ModSecurity是一个入侵侦测与防护引擎，它主要是用于Web应用程序，所以也被称为Web应用程序防火墙(WAF)。它可以作为Web服务器的模块或是单独的应用程序来运作。ModSecurity的功能是增强Web Application 的安全性和保护Web application以避免遭受来自已知与未知的攻击。

ModSecurity计划是从2002年开始，后来由Breach Security Inc.收购，但Breach Security Inc.允诺ModSecurity仍旧为Open Source，并开放源代码给大家使用。最新版的ModSecurity开始支持核心规则集(Core Rule Set)，CRS可用于定义旨在保护Web应用免受0day及其它安全攻击的规则。

ModSecurity还包含了其他一些特性，如并行文本匹配、Geo IP解析和信用卡号检测等，同时还支持内容注入、自动化的规则更新和脚本等内容。
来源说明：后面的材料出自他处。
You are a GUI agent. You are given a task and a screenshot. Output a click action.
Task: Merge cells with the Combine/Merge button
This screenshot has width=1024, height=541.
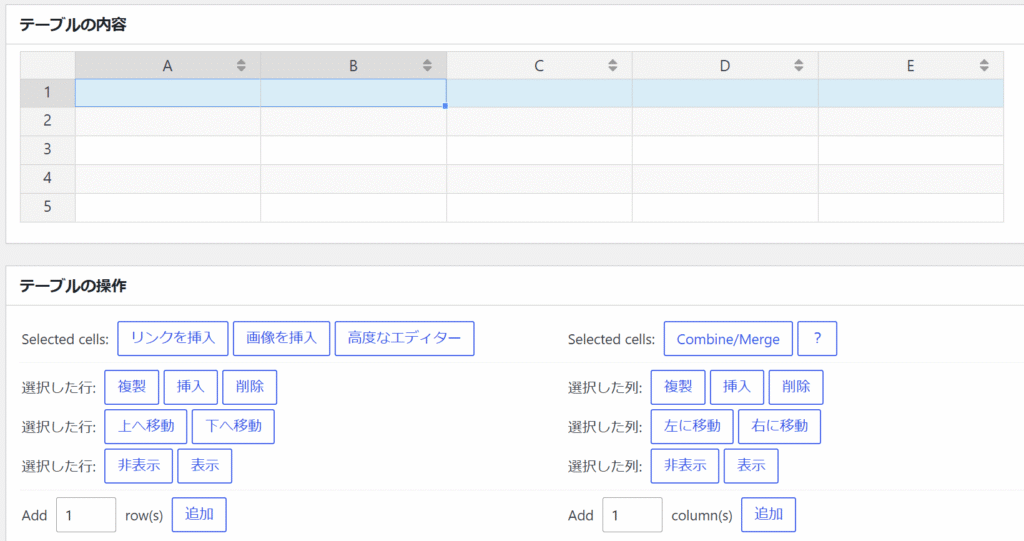(x=728, y=339)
此外，它还提供了一个面向Lua语言的新的API，为开发者提供一个脚本平台以实现用于保护Web应用的复杂逻辑。

安装ModSecurity

安装依赖包:

1	yum install httpd-devel apr apr-util-devel apr-devel pcre pcre-devel libxml2 libxml2-devel zlib zlib-devel openssl openssl-devel

下载nginx和modsearity

[root@localhost ~]# cd /opt/
#下载modsecurity
[root@localhost opt]# wget -O modsecurity-2.9.1.tar.gz https://github.com/SpiderLabs/ModSecurity/releases/download/v2.9.1/modsecurity-2.9.1.tar.gz
#下载nginx
[root@localhost opt]# wget 'http://nginx.org/download/nginx-1.9.2.tar.gz'

编译安装ModSecurity

ginx加载ModSecurity模块有两种方式:一种是编译为Nginx静态模块，一种是通过ModSecurity-Nginx Connector加载动态模块。

方法一：编译为Nginx静态模块

编译为独立模块(modsecurity-2.9.1)

[root@localhost opt]# tar zxvf  modsecurity-2.9.1.tar.gz
[root@localhost opt]# cd modsecurity-2.9.1/
[root@localhost modsecurity-2.9.1]# ./autogen.sh
$ [root@localhost modsecurity-2.9.1]# ./configure --enable-standalone-module --disable-mlogc
[root@localhost modsecurity-2.9.1]# make

注:如果在运行./autogen.sh的时候系统报错,提示

[root@localhost modsecurity-2.9.1]# ./autogen.sh
#如果出现以下情况
./autogen.sh:行11: libtoolize: 未找到命令
./autogen.sh:行12: autoreconf: 未找到命令
./autogen.sh:行13: autoheader: 未找到命令
./autogen.sh:行14: automake: 未找到命令
./autogen.sh:行15: autoconf: 未找到命令
#表示系统未安装这些软件包,我们用yum安装即可
[root@localhost modsecurity-2.9.1]# yum install automake autoconf libtool

编译安装Nginx并添加ModSecurity模块

[root@localhost opt]# tar xzvf nginx-1.9.2.tar.gz

[root@localhost opt]# cd nginx-1.9.2
[root@localhost nginx-1.9.2]# ./configure --add-module=/opt/modsecurity-2.9.1/nginx/modsecurity
[root@localhost nginx-1.9.2]# make && make install

方法二：编译通过ModSecurity-Nginx Connector加载的动态模块

编译LibModSecurity(modsecurity-3.0)

$ cd /root$ git clone https://github.com/SpiderLabs/ModSecurity
$ cd ModSecurity
$ git checkout -b v3/master origin/v3/master
$ sh build.sh$ git submodule init
$ git submodule update
$ ./configure
$ make
$ make install

LibModSecurity会安装在/usr/local/modsecurity/lib目录下。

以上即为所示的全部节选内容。